I can buy applications and media content for the device from either Amazon or Google. It is easy to manage my own content that I have converted to a suitable format. It's very much like any other computer in that sense. There's about 70GB of space, I can put what I want where I want it. It's not some black box that I toss items into and use some other filter to view later. It's a computer. I have it set-up in a way that makes sense to me.
This is also the "weakness" of Android in some people's eyes, and I fully grant the view respect. This is where the discussion of "quality" in Zen and The Art of Motorcycle Maintenance becomes so relevant.
I have two friends, both of whom I have tremendous respect for as technical professionals. I active seek their advice in their areas of expertise. They are in separate industries, in separate roles. They both regard my preference for Android as politically/dogmatically motivated. They will both say "I want my phone to work. It's not my hobby."

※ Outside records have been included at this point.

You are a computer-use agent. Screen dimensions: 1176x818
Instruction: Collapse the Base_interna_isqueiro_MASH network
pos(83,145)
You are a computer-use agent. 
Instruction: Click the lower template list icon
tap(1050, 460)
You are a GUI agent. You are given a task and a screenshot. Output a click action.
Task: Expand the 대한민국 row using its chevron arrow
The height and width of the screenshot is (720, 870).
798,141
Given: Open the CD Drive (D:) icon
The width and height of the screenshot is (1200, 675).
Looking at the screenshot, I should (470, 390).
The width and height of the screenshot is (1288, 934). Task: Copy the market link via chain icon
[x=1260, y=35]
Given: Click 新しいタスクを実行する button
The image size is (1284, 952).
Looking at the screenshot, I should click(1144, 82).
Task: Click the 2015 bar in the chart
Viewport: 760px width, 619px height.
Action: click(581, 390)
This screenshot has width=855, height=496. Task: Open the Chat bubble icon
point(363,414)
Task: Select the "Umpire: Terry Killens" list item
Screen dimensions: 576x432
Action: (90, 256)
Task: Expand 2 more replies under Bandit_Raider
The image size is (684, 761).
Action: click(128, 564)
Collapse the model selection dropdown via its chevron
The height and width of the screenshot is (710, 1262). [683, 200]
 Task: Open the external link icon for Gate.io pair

True dat. I'm still working on getting the my new phone set-up the way I want it. I will probably be tinkering with it constantly for the life of the device. I didn't do that with the iPhone. Once I had it set-up, I didn't change it for years. But, I put it down and picked up my Kindle when I wanted to read, and I used my MacBook Air when I wanted to watch video content. Now I do all that with the same device, and I tinker with it constantly. Sometimes, it is not intuitive and I lose patience with it for a moment. That almost never happened on the iPhone.
To put it succinctly for those who have not read the book, the discussion about quality in Zen and the Art of Motorcycle Maintenance used two motorcycles as objects. The author rode a bike which required constant attention and tinkering, but this attention to the bike cause him to experience a sense of connection with his life that he muses he might have otherwise missed. His companion rode an expensive BMW that went to the shop when something went wrong. His companion just wanted his bike to work. He thought he had the better bike, the author thought he had the better bike. One of the reasons the story is so powerful is that these views are never neatly reconciled in the narrative. Without stating so, the author thus reveals (to me, anyway) that these views can't be reconciled. They're views, both illusory, both Truth. Truth is illusion.
One has to get involved with their iPhone for a while to get it personalized. The stock configuration is okay, but those who don't go beyond it are not as well-served by the device. The stock deployment of Android is pretty, but not very substantial as a user interface. Exploiting the full power of Android requires a near-hacker level of commitment to trouble-shooting and tweaking, but the potential is there for this nirvana of technical parsimony I have experienced.
When I have my Samsung Galaxy Note 2 with me, I am in possession of the only device I really need to pull all my technical levers personally (I need a computer for work). When I had my iPhone with me, I had a way to stay connected, but if I really wanted to do anything other than communicate, listen to music or take pictures I needed another device. For me, that makes this the better phone.
I can't tell you whether or not the iPhone is better for you. I had a high school football coach first use this example (which later became almost cliche'), and it lives in my life 40 years later:
"...it's like Ham and Eggs, the chicken is involved, but the pig is committed."The iPhone user benefits from involvement with their phone, the Android user benefits more from commitment.